La Declaración supuso un paso adelante en el ecumenismo, ya que la polémica sobre la fe y las obras en la justificación (salvación) del hombre fue desde Lutero causa de desunión entre católicos y protestantes. En la Declaración acordada en 1999 se afirma que el hombre es justificado por la gracia de Dios recibida en la fe. El hombre sin la gracia de Dios no se salva. A la vez, el hombre es movido por la gracia de Dios a hacer buenas obras. Por eso, una fe sin obras sería una fe muerta.

La Declaración supuso superar una serie de malentendidos y de distintos modos de ver las cosas. Los protestantes pensaban que los católicos deseaban de algún modo obligar a Dios, en cuando hacían depender la gracia de las obras. Y los católicos creían que los protestantes no daban ninguna importancia en el plano religioso a las obras del hombre.

La adhesión de los metodistas a la Declaración conjunta muestra que protestantes de diversas sensibilidades pueden reconocerse en ella.

Benedicto XVI, al recibir a finales del año pasado a una delegación del Consejo Mundial Metodista, manifestó que la adhesión a la Declaración sobre la Justificación "contribuiría a la reconciliación que deseamos ardientemente y sería un paso significativo hacia la meta de la plena y visible unidad en la fe".

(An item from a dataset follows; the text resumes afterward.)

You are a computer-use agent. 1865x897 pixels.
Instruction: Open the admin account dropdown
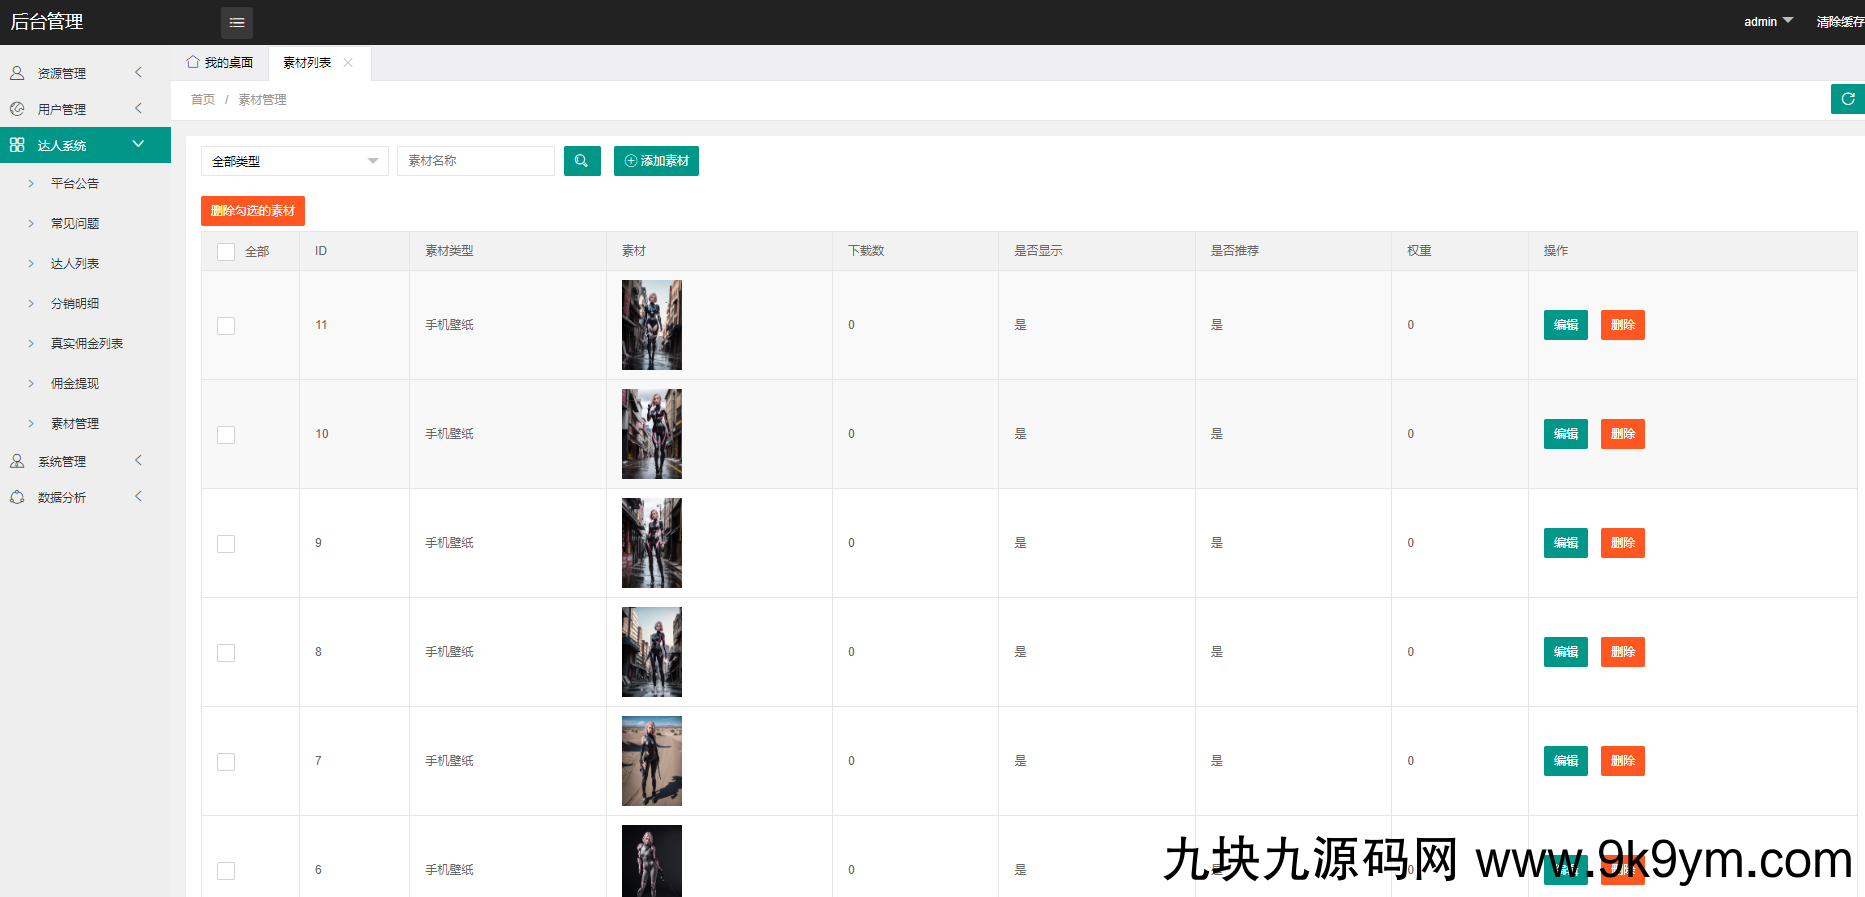tap(1768, 22)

El metodismo, fundado por el inglés John Wesley, se originó en la Inglaterra del siglo XVIII como un movimiento de renovación espiritual dentro del protestantismo. Gracias a su impulso misionero se extendió sobre todo por el Imperio Británico y por Estados Unidos. Desde los comienzos puso especial énfasis en el servicio social y en la educación.

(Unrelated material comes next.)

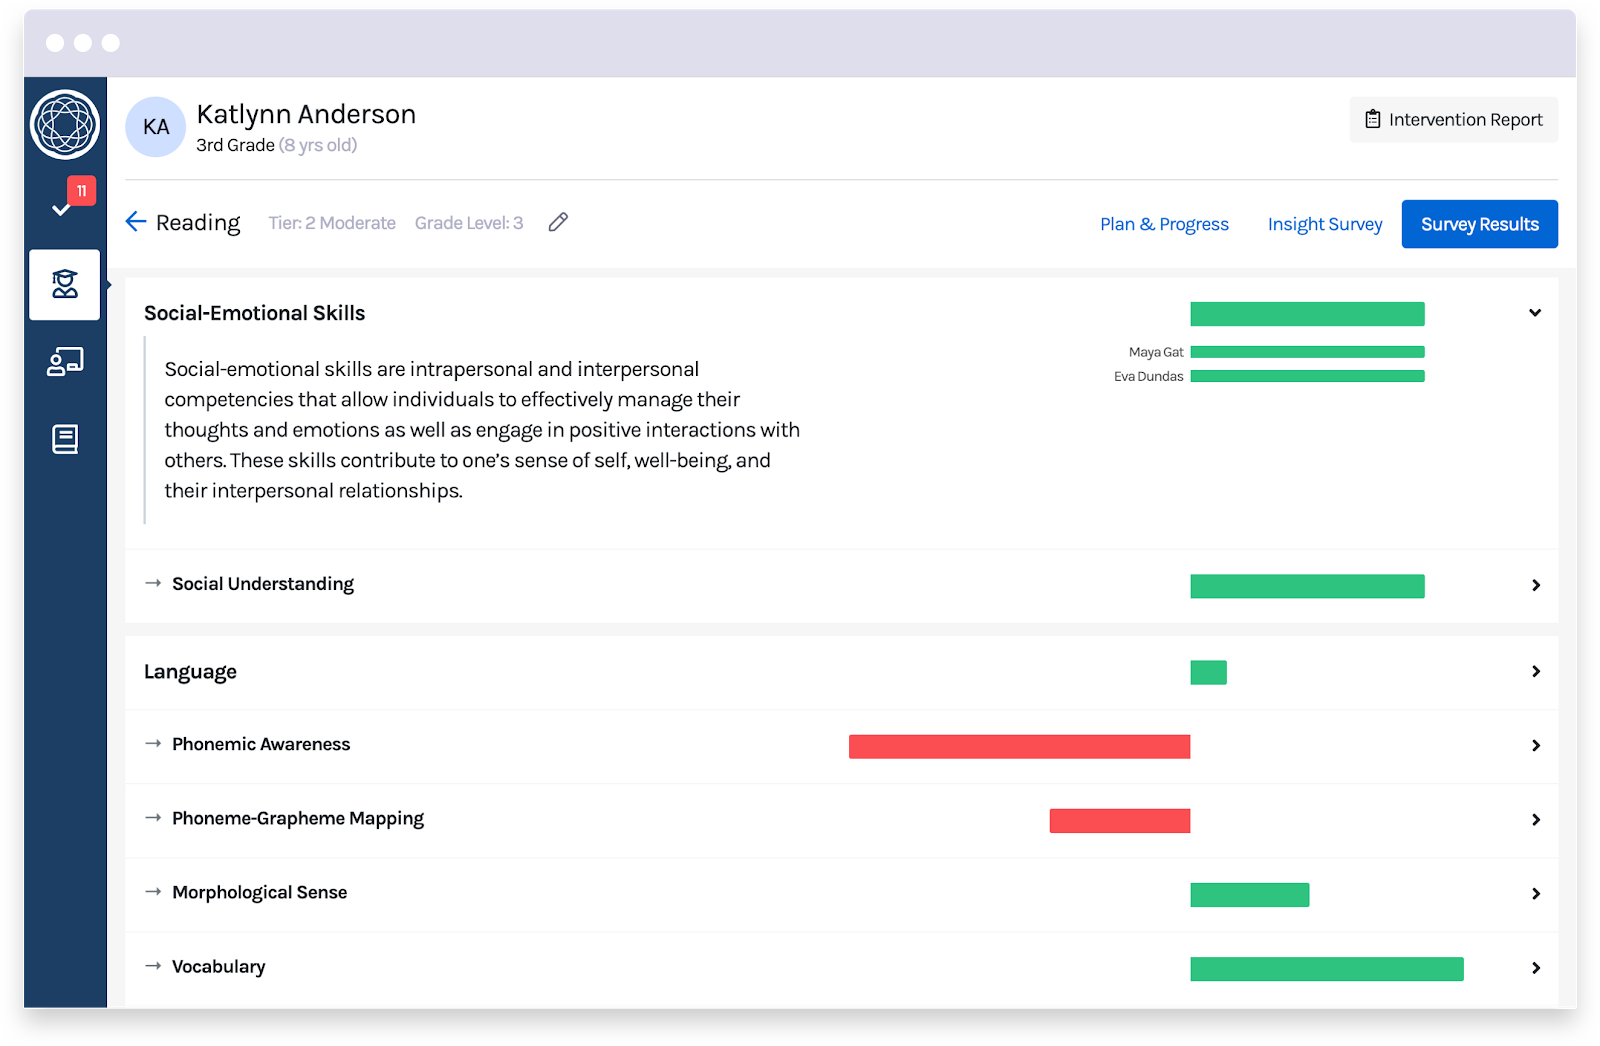Collapse the Social-Emotional Skills section
Screen dimensions: 1600x1046
(x=1534, y=313)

Actualmente se estima que hay unos 75 millones de metodistas en todo el mundo. La importancia del metodismo en Norteamérica ha ido en declive, pues un creciente número de fieles han preferido adherirse a iglesias que consideran teológicamente más tradicionales.

Al mismo tiempo, el Consejo Mundial Metodista aprobó por unanimidad una resolución en la que autoriza a profundizar en el diálogo con la Iglesia católica, con el fin declarado de alcanzar "la plena comunión en la fe, la misión y en la vida sacramental".